Addressing Redis Cluster Limitations
FigCache also handles a class of problems that Redis Cluster normally surfaces to clients as errors. By intercepting eligible multi-shard pipelines and executing them internally as a parallelized scatter-gather, FigCache ensures that these errors never appear from the application's perspective. This feature is particularly useful for maintaining high availability and performance in complex Redis Cluster environments.
Migration Strategy and Lessons Learned
The migration strategy was designed to be reversible at every stage, with feature flags allowing instant reversion without code changes or binary deployments. For large workloads like Figma's main API service, traffic was shifted incrementally across independent domains rather than switched all at once. This approach ensured that the system could handle the migration smoothly and with minimal downtime, providing valuable lessons for other teams considering similar migrations.

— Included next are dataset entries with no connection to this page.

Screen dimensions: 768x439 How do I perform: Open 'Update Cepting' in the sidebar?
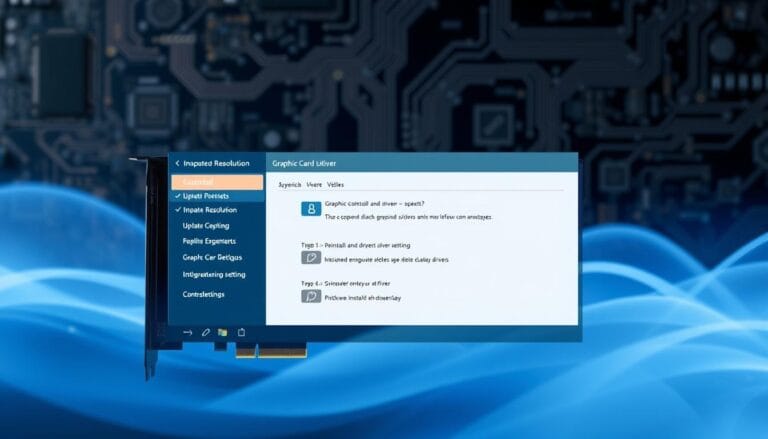pos(206,226)
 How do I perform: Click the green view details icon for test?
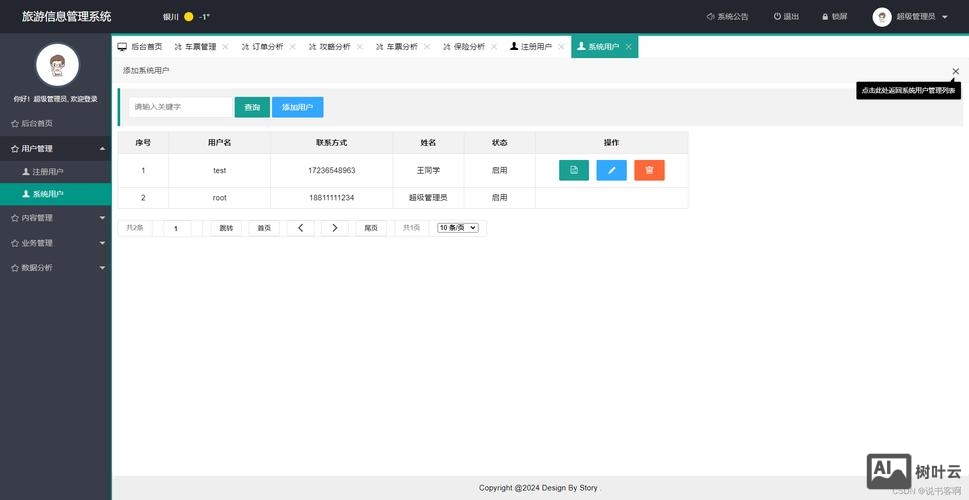tap(573, 170)
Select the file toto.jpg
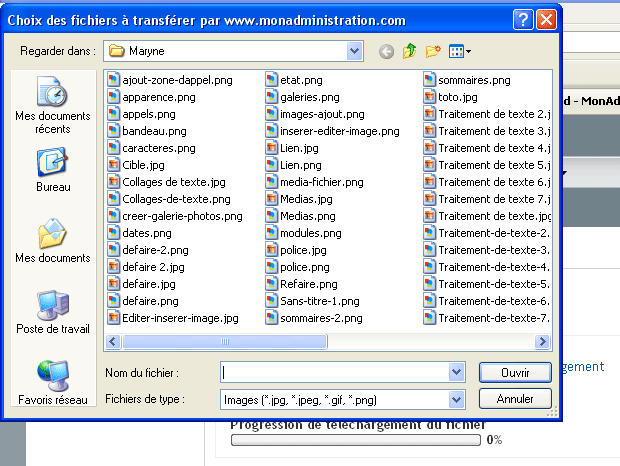The width and height of the screenshot is (620, 466). pyautogui.click(x=457, y=97)
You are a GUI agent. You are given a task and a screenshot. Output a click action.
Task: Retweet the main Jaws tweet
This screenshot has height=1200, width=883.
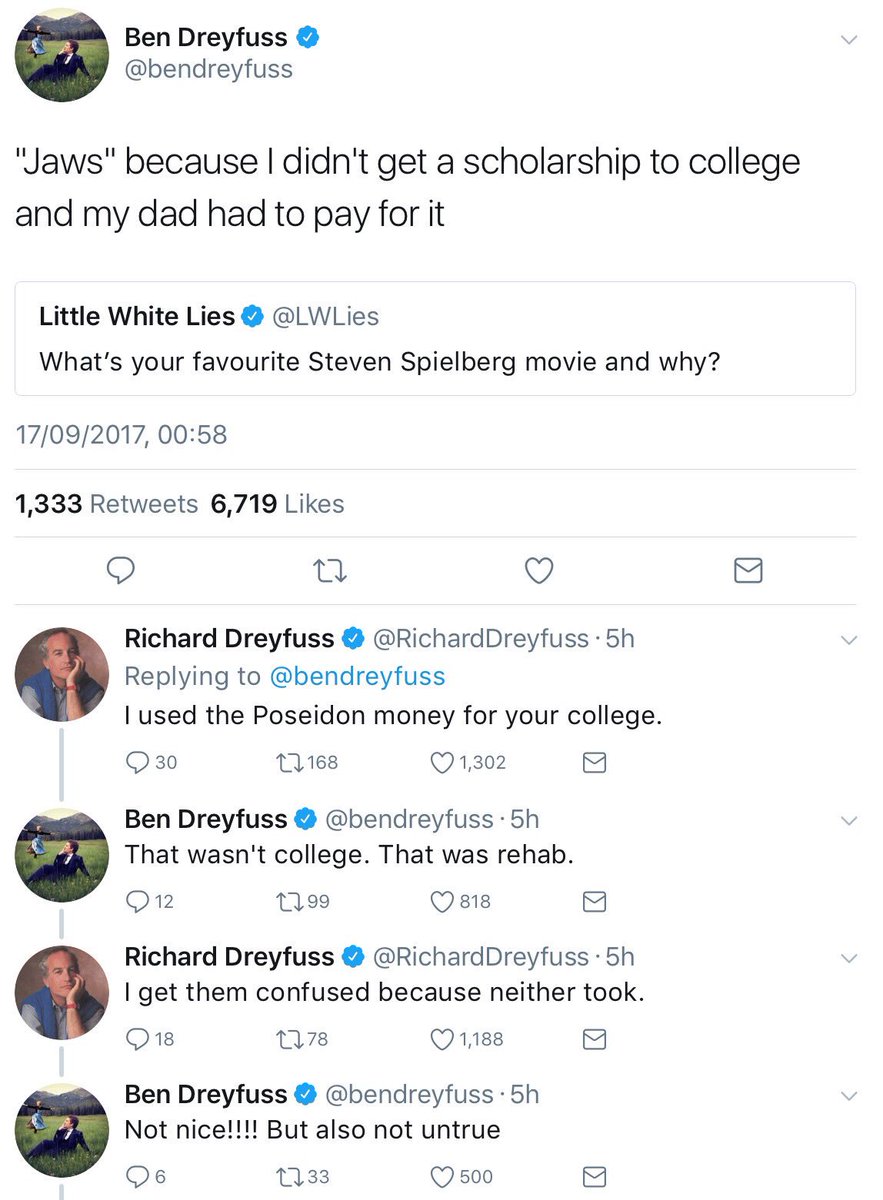coord(329,570)
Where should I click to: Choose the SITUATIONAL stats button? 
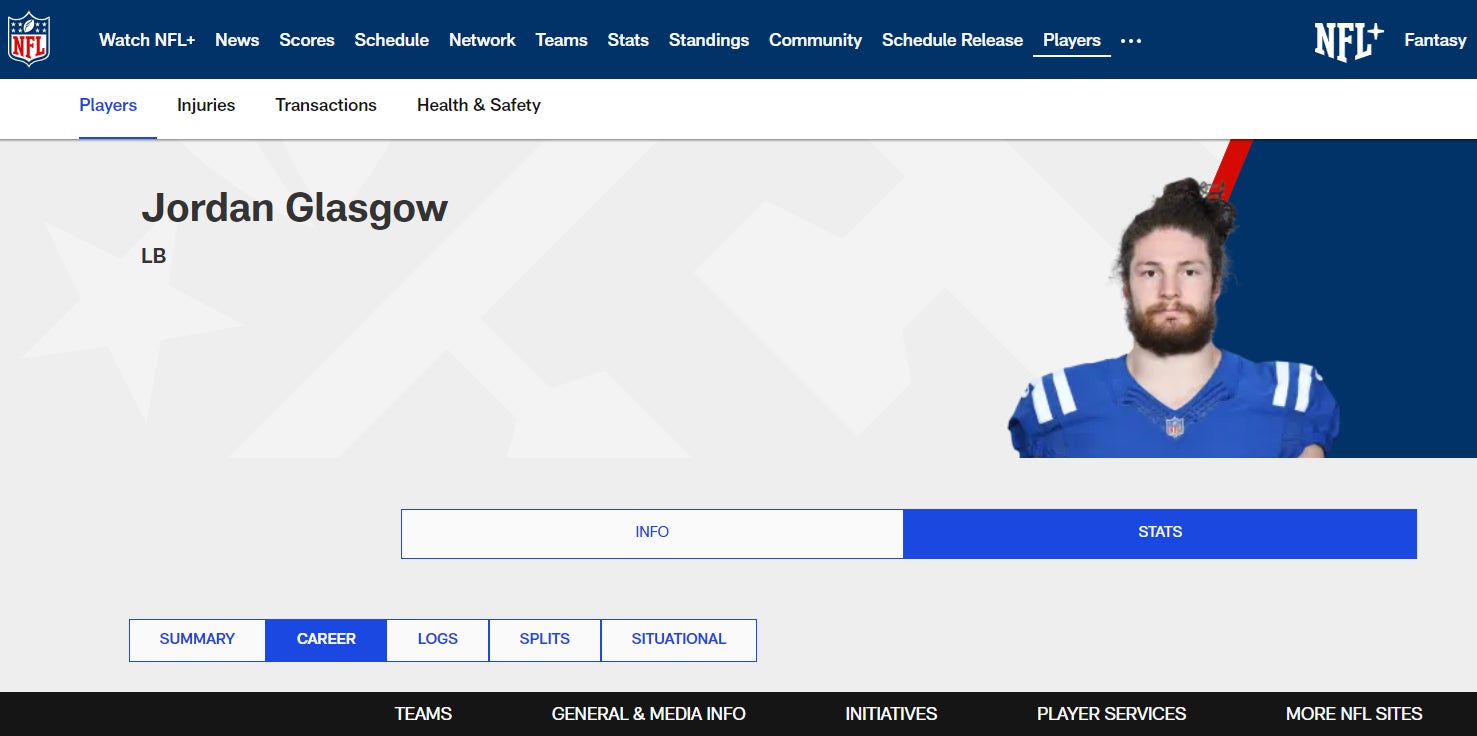(x=679, y=640)
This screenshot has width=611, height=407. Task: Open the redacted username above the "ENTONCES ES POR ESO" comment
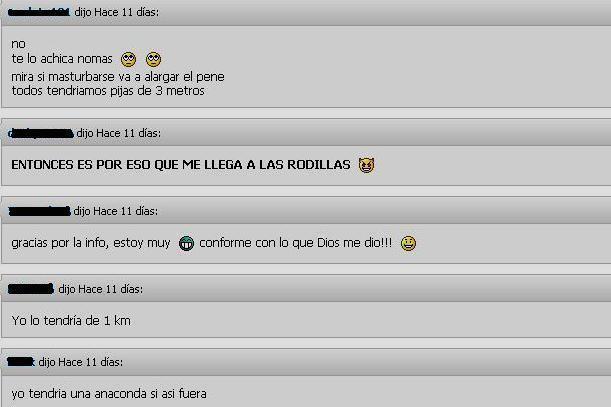pos(41,133)
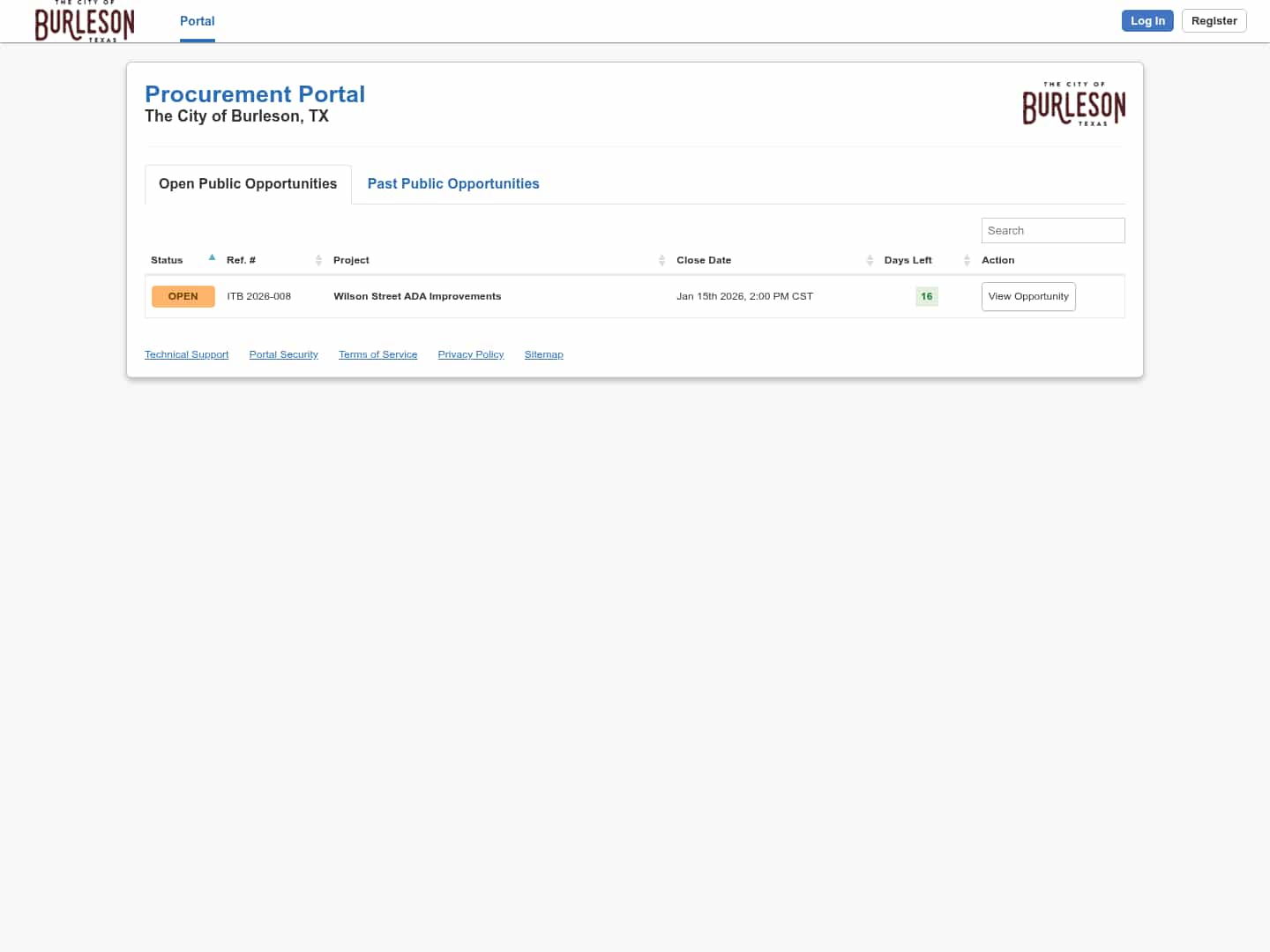Open the Terms of Service page
The image size is (1270, 952).
(x=377, y=354)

Broader Implications and Future Directions
Figma's decision to build FigCache has broader implications for the Redis ecosystem. The company's approach goes beyond simply rethinking how data flows into Redis; it centralizes the Redis access tier itself. This centralization reduces coupling, improves scalability, and isolates components from one another's failure modes. Moreover, Figma's decision to support alternative backends like AWS MemoryDB and their own Postgres stack behind the same RESP-based interface suggests a more flexible and adaptable caching strategy.
The Choice Between Build and Buy
The question of whether to build or buy this kind of infrastructure is a common one for engineering teams. Sneha Wasankar, writing on dev.to, notes that the choice of cache-aside, write-through, or write-behind patterns often matters less than the reliability of the infrastructure beneath them. Figma's post argues that at sufficient scale, the infrastructure itself becomes the product, emphasizing the importance of building a robust and extensible solution.
Conclusion: A Thoughtful Takeaway
Figma's journey with FigCache offers a thoughtful takeaway for engineering teams facing similar challenges. Building a proxy that is transparent to existing clients while being extensible enough to absorb future requirements is a hard constraint to satisfy. While the approach may not generalize beyond Figma's specific combination of languages, deployment patterns, and operational history, it provides valuable insights into the complexities of caching and data management at scale. The design choices, migration strategy, and broader implications of FigCache offer a wealth of lessons for teams looking to improve their caching strategies and overall system reliability.